Я должен был пялиться на стену, то есть на полки, заваленные старыми
журналами. Внезапно я почувствовал, как в руку вонзилась игла. Голову мне
придержали, поэтому я не мог видеть, что происходит. Иглу вытащили и отец
приказал мне лежать спокойно. Мне показалось, что я пролежал очень долго.
Отец время от времени открывал мне веки и заглядывал в зрачки или проверял
пульс. Наконец, кто-то в дальнем углу библиотеки начал рассказывать
длинную и сложную историю. Отец делал заметки по ходу рассказа, время от
времени прерывая говорившего, чтобы задать вопрос. Я молчал, и тот человек
говорил за меня. Вопреки моим ожиданиям, наркотик, который мне ввели, со
временем не уменьшил действия. Напротив, он все сильнее отрывал меня от
действительности. Постепенно исчезла обитая кожей кушетка, превратившись в
палубу звездолета, потом в крылья голубя, трепетавшие высоко над миром.
Мне было все равно, чей голос доносился из угла комнаты, мой или отца. Он
становился то низким, то высоким.
Временами мне казалось, будто кто-то говорит внутри огромной грудной
клетки, гораздо большей, чем моя. Голос отца, который я мог распознать во
время шелеста страниц блокнота, иногда становился похожим на тонкие крики
детей, бегающих по улицам, которые я слышал летом, высовывая голову в
окошко на крыше библиотеки.
С той ночи моя жизнь опять изменилась.
Наркотики - было похоже, что их несколько видов - повлияли на мое
здоровье. Я реагировал на них обычно так же, как и в первый раз, но иногда
бывало, что я не мог лежать спокойно, а во время разговоров часами бегал
по кругу или впадал в жуткий сон. Я часто просыпался с невыносимой
головной болью, которая мучила меня потом целый день. Я был на грани
нервного истощения.
Самое удивительно то, что иногда из памяти у меня пропадали целые
куски дня. Когда я приходил в себя, то был уже одет и причесан.
Я что-то делал, говорил, но не помнил ничего, что происходило с того
момента, когда я по приказу отца ложился на кушетку в библиотеке.
Хотя я не прерывал лекций, которые мы посещали с Дэвидом, но, в
определенном смысле, мы с мистером Миллионом начали играть свои роли по
отношению друг к другу.
Теперь уже я сам настаивал на посещении лекций. Я сам выбирал тему
урока и сам расспрашивал мистера Миллиона.
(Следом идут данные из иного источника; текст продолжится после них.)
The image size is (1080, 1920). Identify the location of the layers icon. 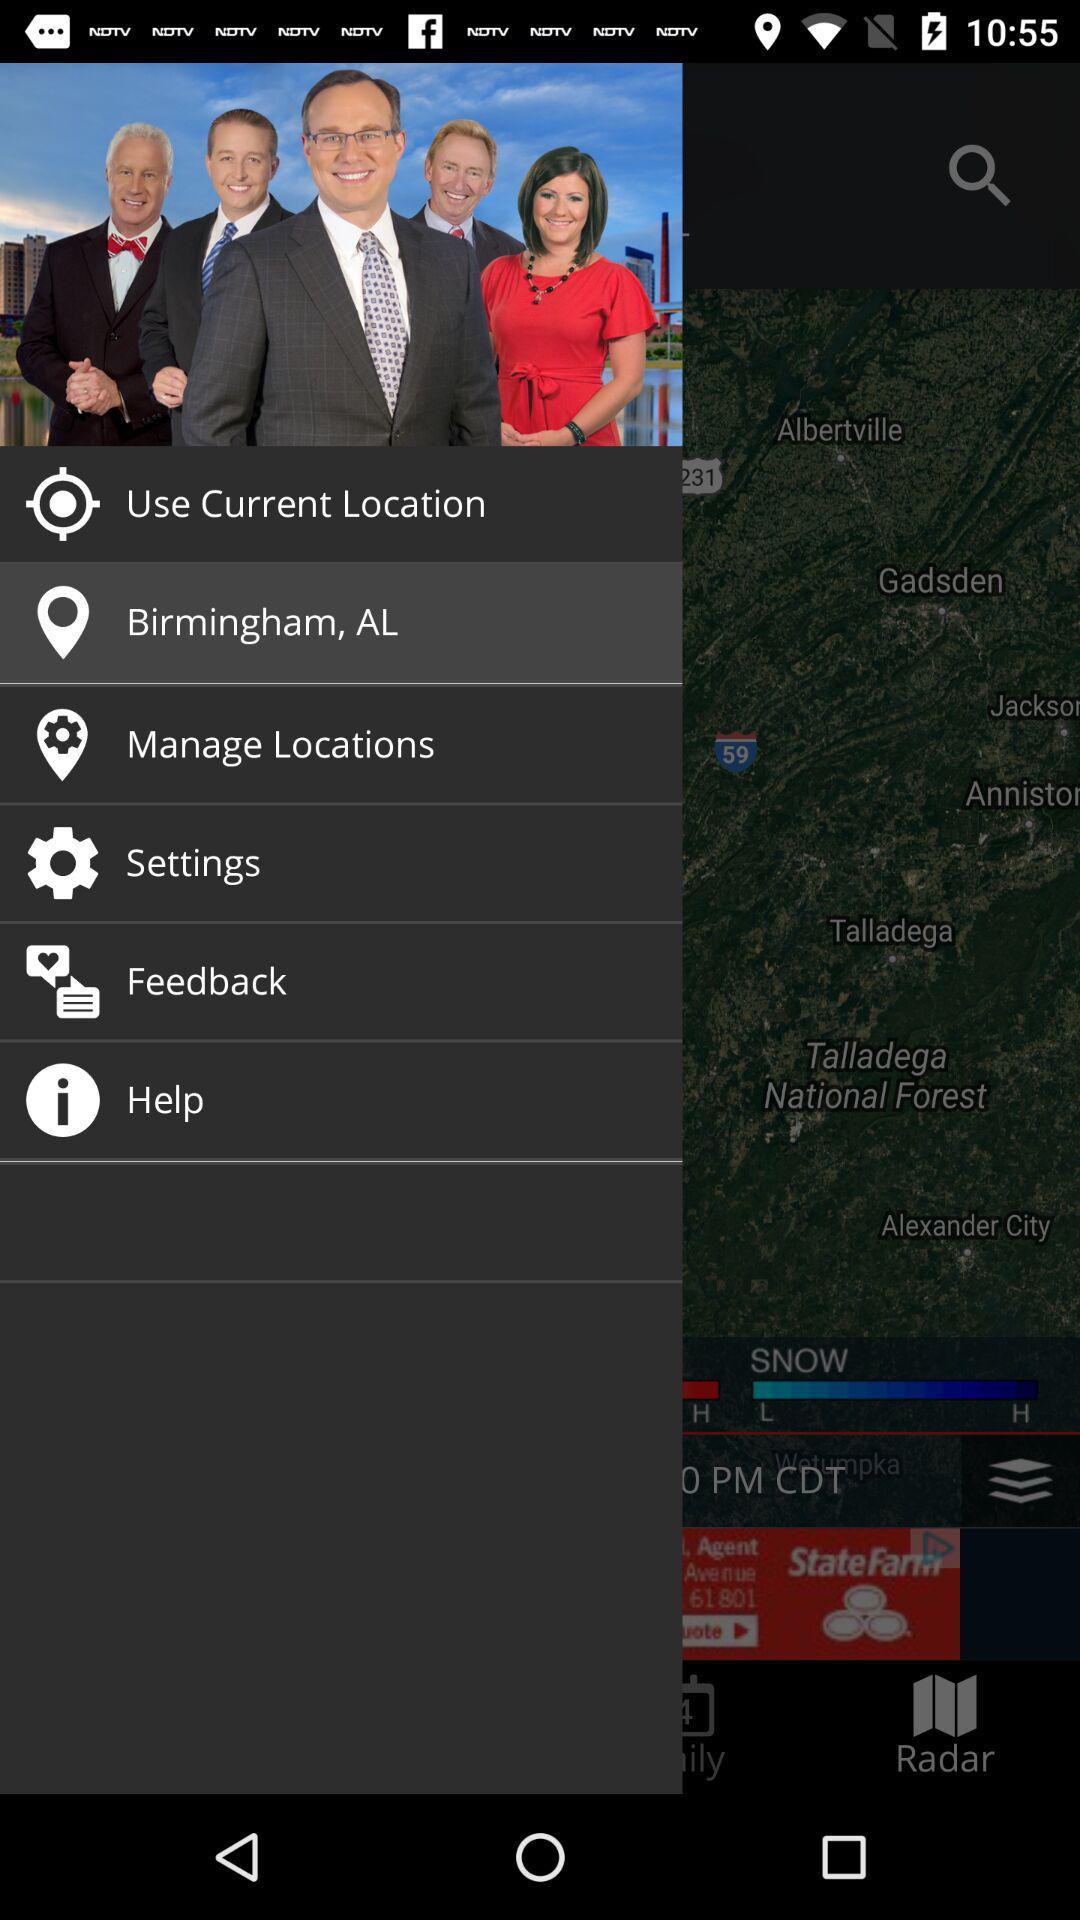
(1020, 1480).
Часто, когда брат с учителем
были в парке, а я плохо себя чувствовал и не вставал с постели, моим
основным занятием было чтение.
Встречи Дэвида с отцом подвергались тем же самым изменениям, что и
мои. Все это происходило в то же самое время. Однако, они были реже, а по
мере того, как летние дни сменялись осенними, а потом короткими зимними,
становились все более эпизодическими. Наркотики действовали на брата не
так, как на меня, и имели меньшие последствия.
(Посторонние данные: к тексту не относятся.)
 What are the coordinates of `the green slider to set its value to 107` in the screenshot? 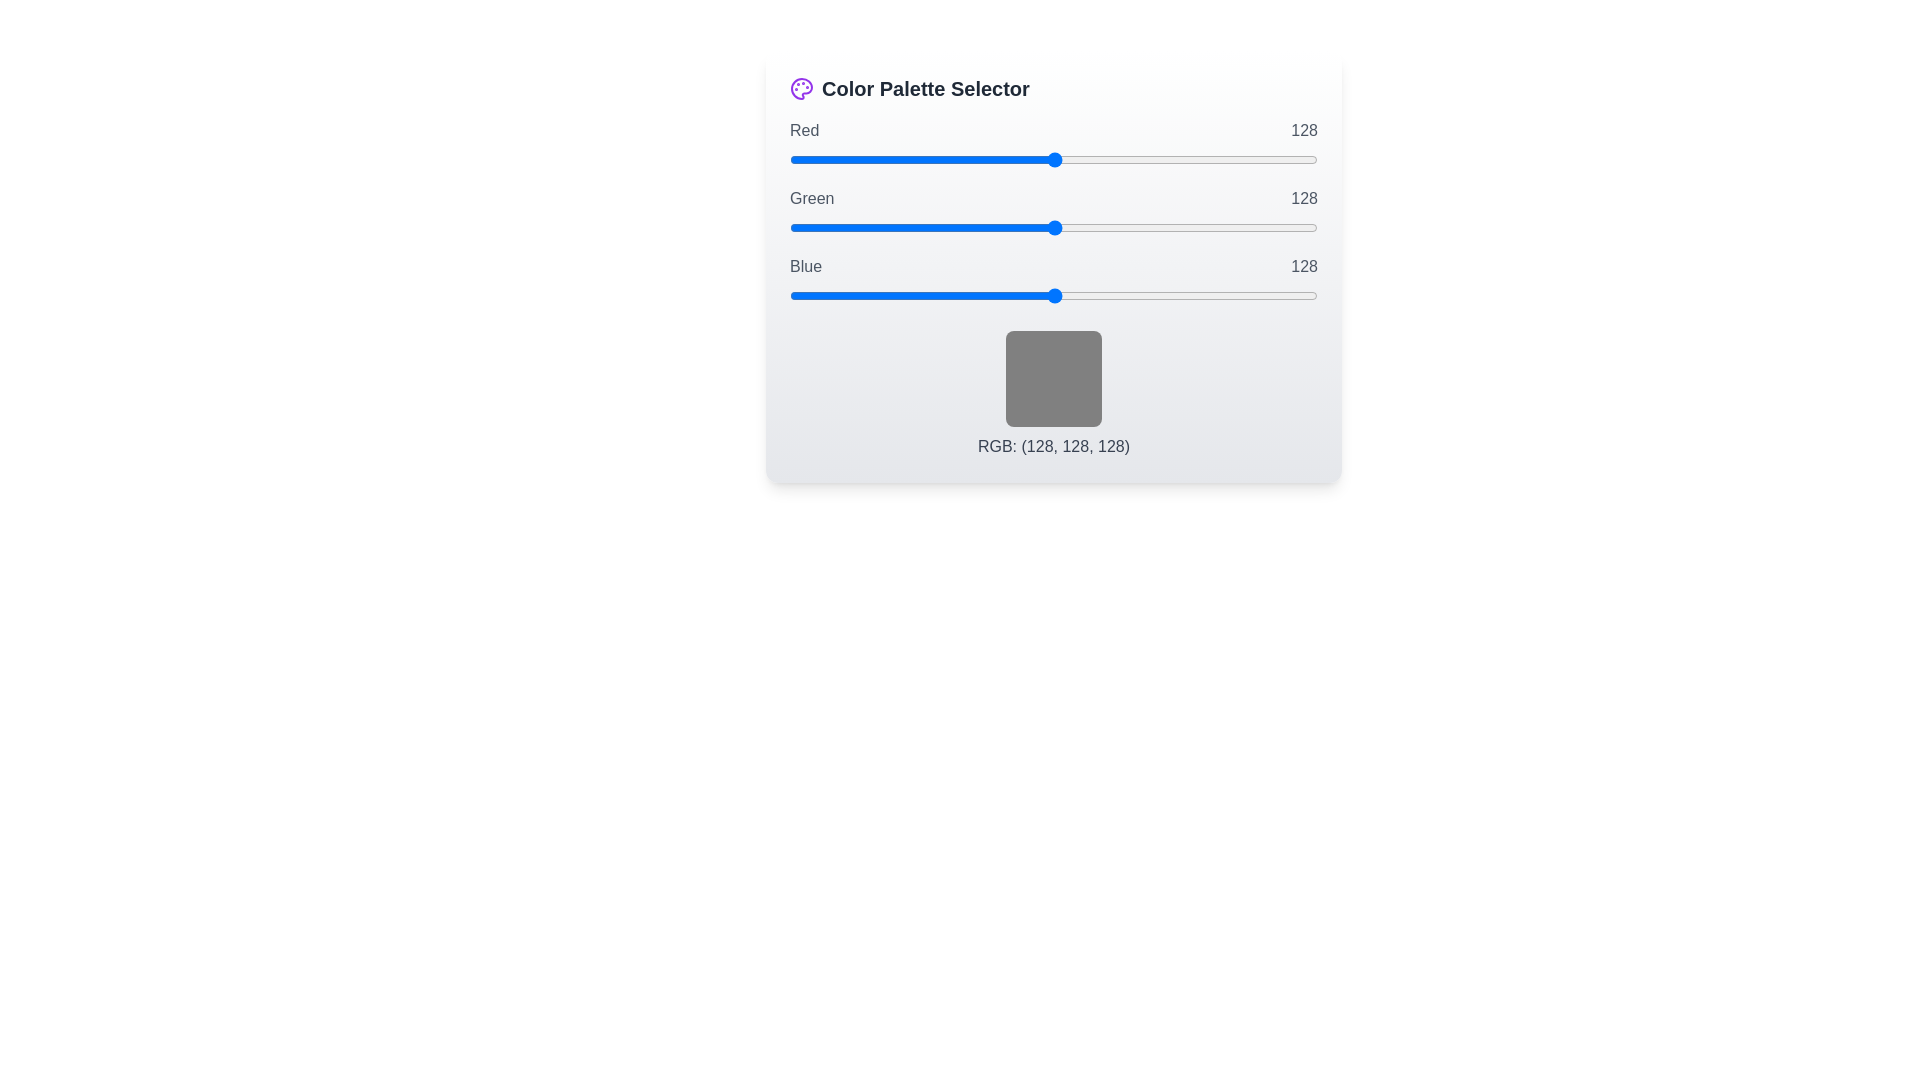 It's located at (1011, 226).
Если можно точно определить конец моего детства, то это произошло
именно той зимой.
Ухудшение здоровья заставило меня оставить детские забавы и начать
заниматься исследованиями, вскрывая небольших зверушек, которых приносил
мне мистер Миллион. Как я уже говорил, читал я часами напролет. Иногда я
просто лежал, заложив руки за голову, пытаясь припомнить слова, которые
слышал, когда говорил их отцу. Ни Дэвид, ни я никогда не запоминали
достаточно много, чтобы выстроить какую-нибудь теорию по тем вопросам, что
задавал нам отец. Однако, в памяти удержалось несколько сценок, которых я
никогда не видел в действительности. Думаю, это был результат внушений,
которые нашептывал мне отец, когда я продирался сквозь измененное
сознание.
Моя - до сих пор недосягаемая - тетка теперь разговаривала со мной в
коридорах и даже иногда заходила к нам в комнату.
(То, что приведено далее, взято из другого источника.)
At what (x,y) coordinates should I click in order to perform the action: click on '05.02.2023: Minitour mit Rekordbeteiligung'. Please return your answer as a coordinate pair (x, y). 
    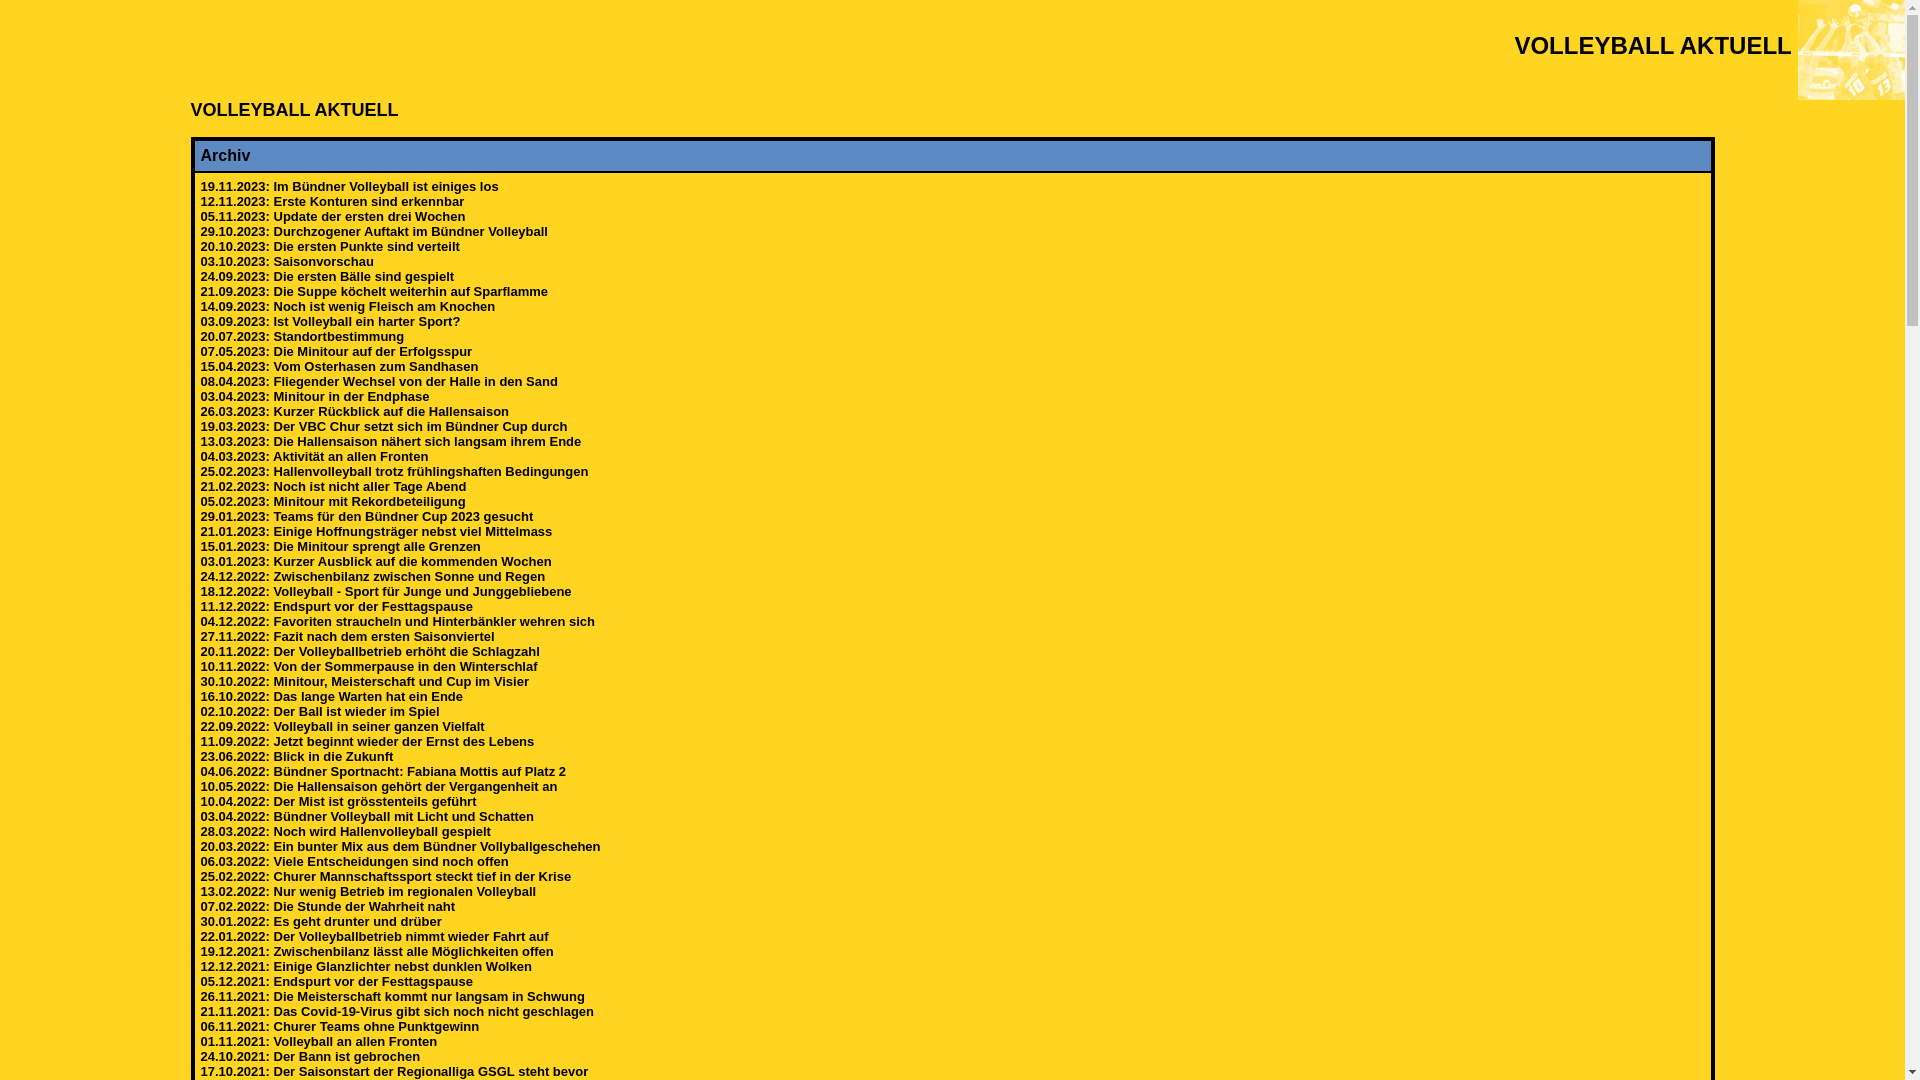
    Looking at the image, I should click on (332, 500).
Я узнал, что она руководит хозяйством нашего дома, и через нее
устроил собственную маленькую лабораторию в том же крыле дома, где
находилась наша спальня. Большую часть зимы я провел либо за хирургическим
эмалированным столом, либо в постели. Снег завалил окна и повис на стеблях
вьюнка. В редких случаях я встречал постоянных гостей отца, наблюдал, как
они заходят в дом в мокрых ботинках и с засыпанными снегом плечами. У них
были красные лица, они кашляли и отряхивали в холле верхнюю одежду.
Уже не были в ходу укромные местечки под апельсиновыми деревьями, не
пользовался успехом и садик на крыше.